Member of the National Assembly of the Republic of Serbia
- In office 13 February 2019 – 3 August 2020

Personal details
- Born: 1977 (age 48–49) Titovo Užice, SR Serbia, SFR Yugoslavia
- Party: DJB (2014–present)

= Vojin Biljić =

Serbian politician

Vojin Biljić (Војин Биљић; born 1977) is a Serbian politician. He served in the Serbian national assembly from 2019 to 2020 as a member of Enough Is Enough (DJB).

==Early life and private career==
Biljić was born in Titovo Užice, in what was then the Socialist Republic of Serbia in the Socialist Federal Republic of Yugoslavia. He graduated from the University of Belgrade Faculty of Law in 2002, completed advanced specialist studies in European Union law at Nancy 2 University in France in 2003, and subsequently enrolled in post-graduate studies in Belgrade. Biljić passed the bar exam in 2005 and began a private law practice in the same year, specializing in European law.

He received the rank of reserve second lieutenant in the Armed Forces of Serbia and Montenegro in 2005.

==Politician==
Biljić joined DJB on its formation in 2014, when the movement was considered liberal and reformist. He was given the twenty-first position on its electoral list in the 2016 Serbian parliamentary election; the list won sixteen mandates, and he was not immediately elected. He also received the fifth position on the movement's list for the Belgrade municipality of Vračar in the concurrent 2016 Serbian local elections and was elected when the list won seven mandates.

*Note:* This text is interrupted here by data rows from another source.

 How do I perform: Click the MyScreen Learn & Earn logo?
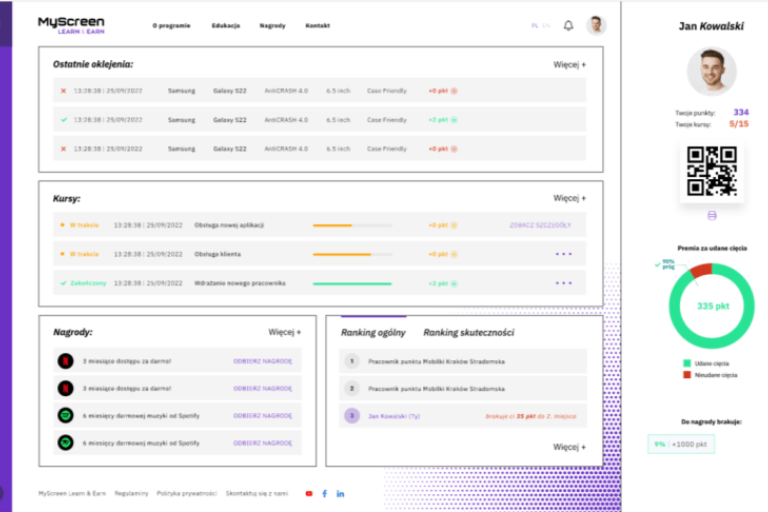click(71, 25)
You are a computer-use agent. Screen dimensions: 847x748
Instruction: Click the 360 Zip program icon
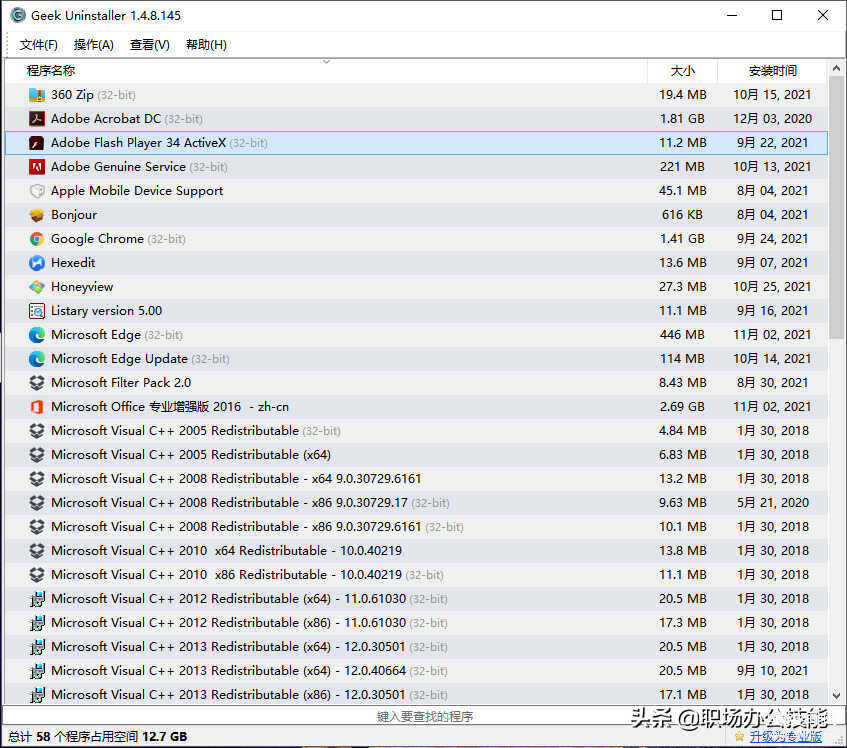(x=37, y=95)
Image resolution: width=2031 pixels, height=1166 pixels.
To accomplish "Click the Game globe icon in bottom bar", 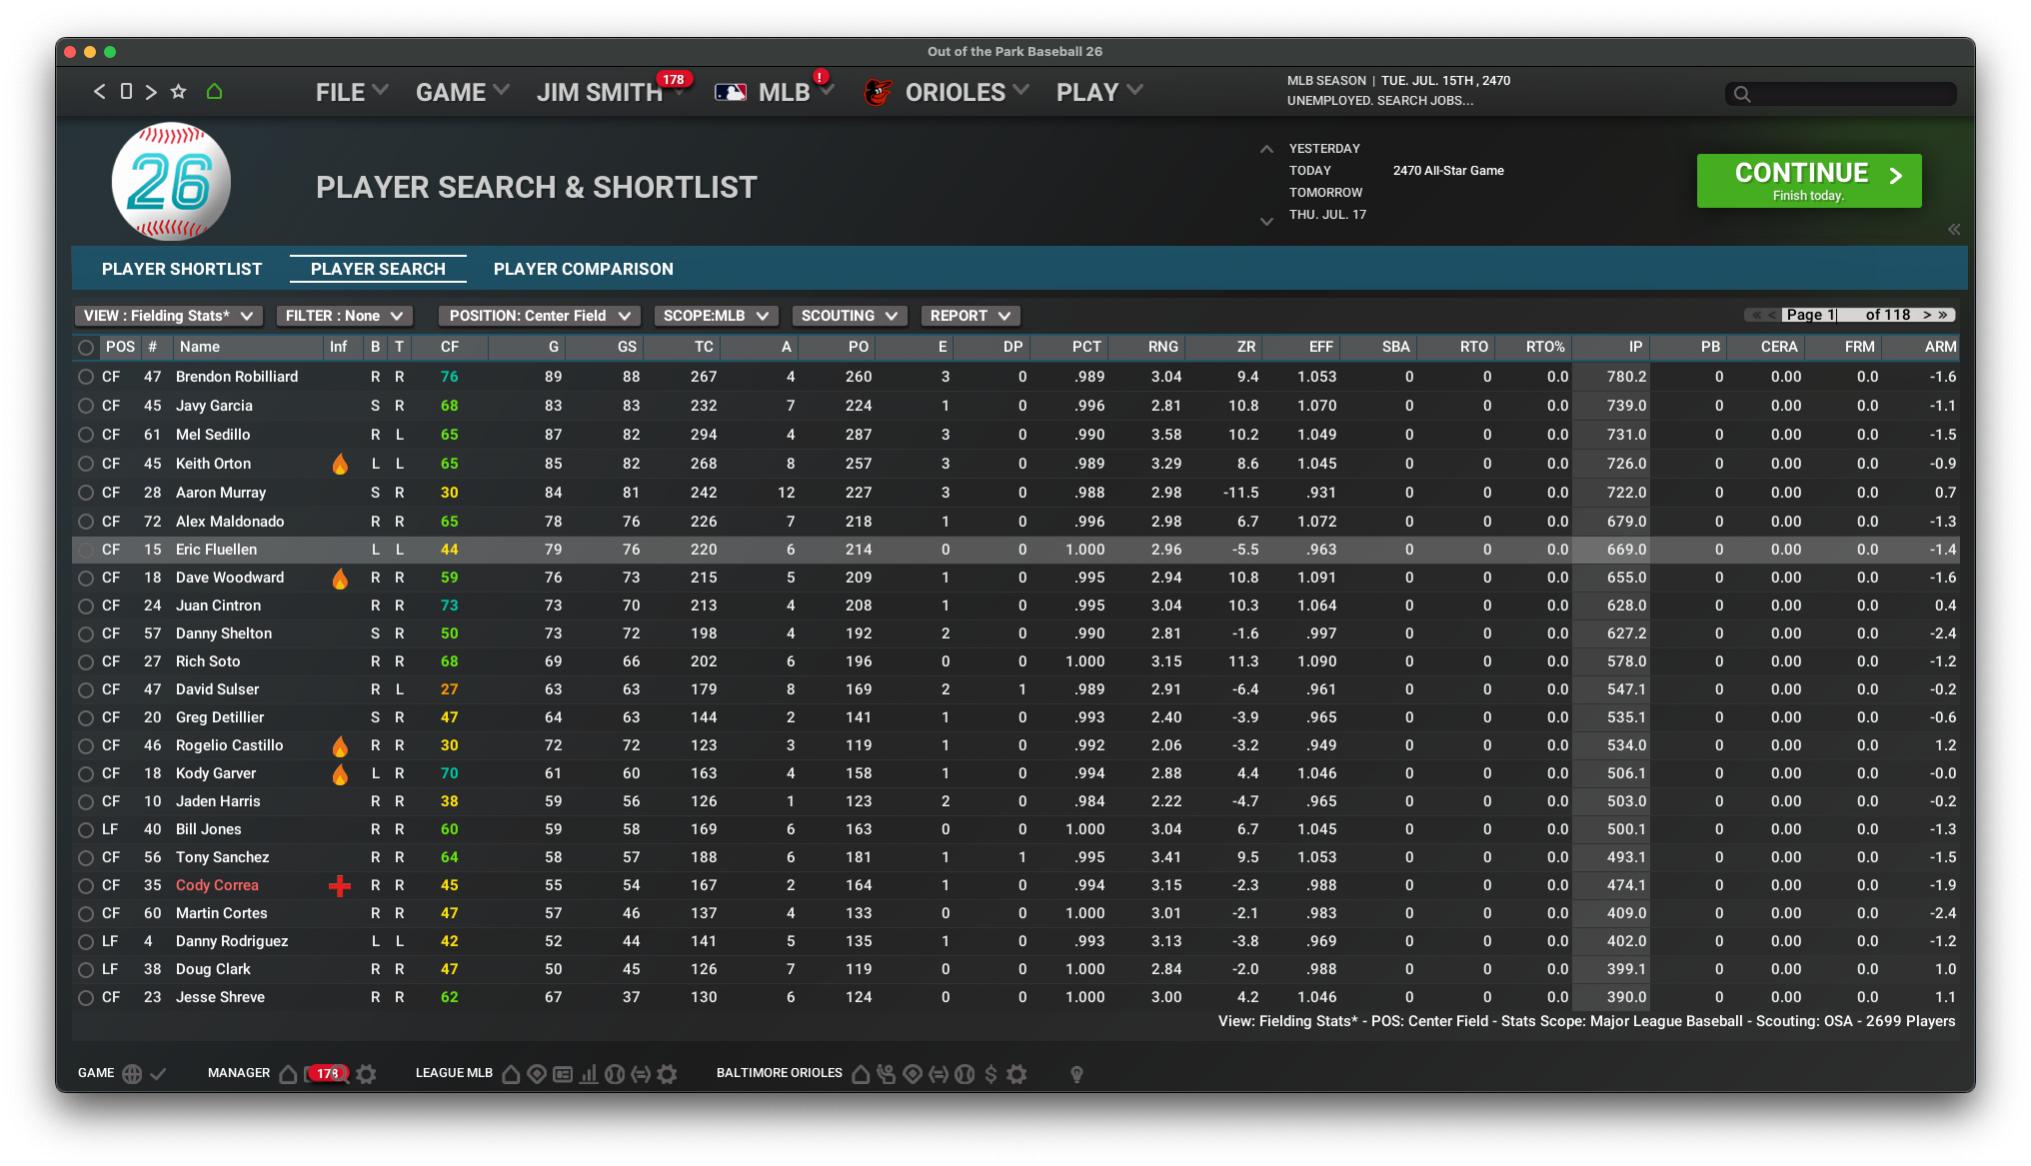I will click(132, 1074).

He served in the municipal assembly for the four-year term that followed.

For the 2018 Belgrade city assembly election, DJB somewhat unexpectedly formed an alliance with the hard-right Dveri party, and Biljić appeared in the lead position on their combined list. During the campaign, he acknowledged that DJB and Dveri had profoundly different ideologies but defended the coalition as necessary to fight corruption in the country. He also argued for reducing the price of public transportation and providing free textbooks and kindergarten courses. The DJB–Dveri list did not cross the electoral threshold to win representation in the city assembly.

DJB itself shifted to the radical right following the 2018 election, prompting a number of resignations. Biljić remained a member of the movement.

===Parliamentarian===
Biljić was awarded a national assembly mandate in January 2019 as a replacement for Jasmina Nikolić, who had resigned. He took his seat on 13 February and served in opposition to Serbia's government dominated by the Serbian Progressive Party (SNS) for the remainder of the 2016–20 term.

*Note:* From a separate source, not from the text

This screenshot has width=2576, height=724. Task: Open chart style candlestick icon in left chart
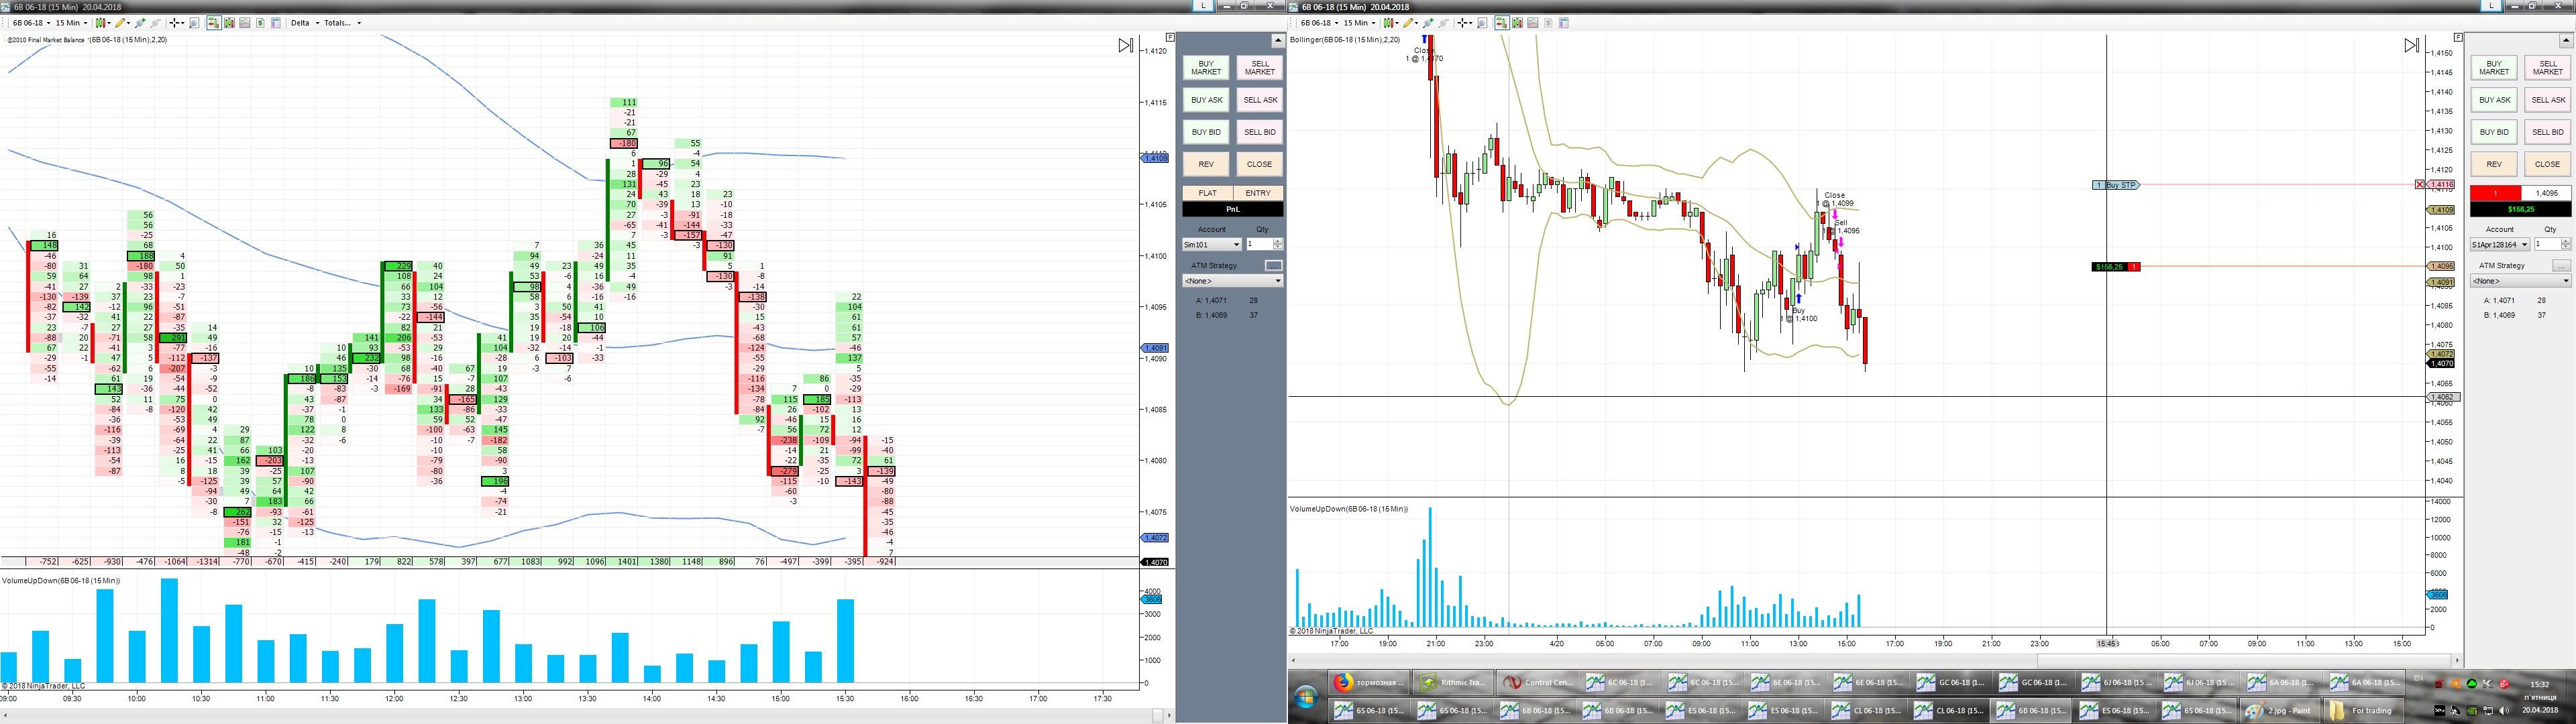(x=101, y=23)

The DJB movement contested the 2020 Serbian parliamentary election as the dominant party in the Sovereignists coalition. Biljić appeared in the third position on its list, which did not cross the electoral threshold. The coalition did not field a list in Vračar in the concurrent 2020 Serbian local elections, and his term in the municipal assembly came to an end.

===2022 and 2023 elections===
Biljić was the mayoral candidate of the Sovereignists alliance in the 2022 Belgrade city assembly election and held the lead position on its electoral list. (Note: Serbian mayors are not directly elected; Biljić was technically DJB's presumptive nominee for mayor in the event that the party won the election.) He again ran on an anti-corruption platform and charged that Serbia's sovereignty was being ceded to supranational organizations such as the European Union, the North Atlantic Treaty Organization, and, with reference to COVID-19 social restrictions, the World Health Organization. The list did not cross the electoral threshold. Biljić also appeared in the fourth position on the Sovereignists list in the concurrent 2022 parliamentary election. This list also failed to cross the threshold.

DJB contested the 2023 Serbian parliamentary election in an alliance with the Social Democratic Party (SDS), and Biljić appeared in the fifth position on their combined list. He also appeared in the sixth position on the alliance's list in the concurrent Belgrade city assembly election. The alliance did not cross the threshold at either level.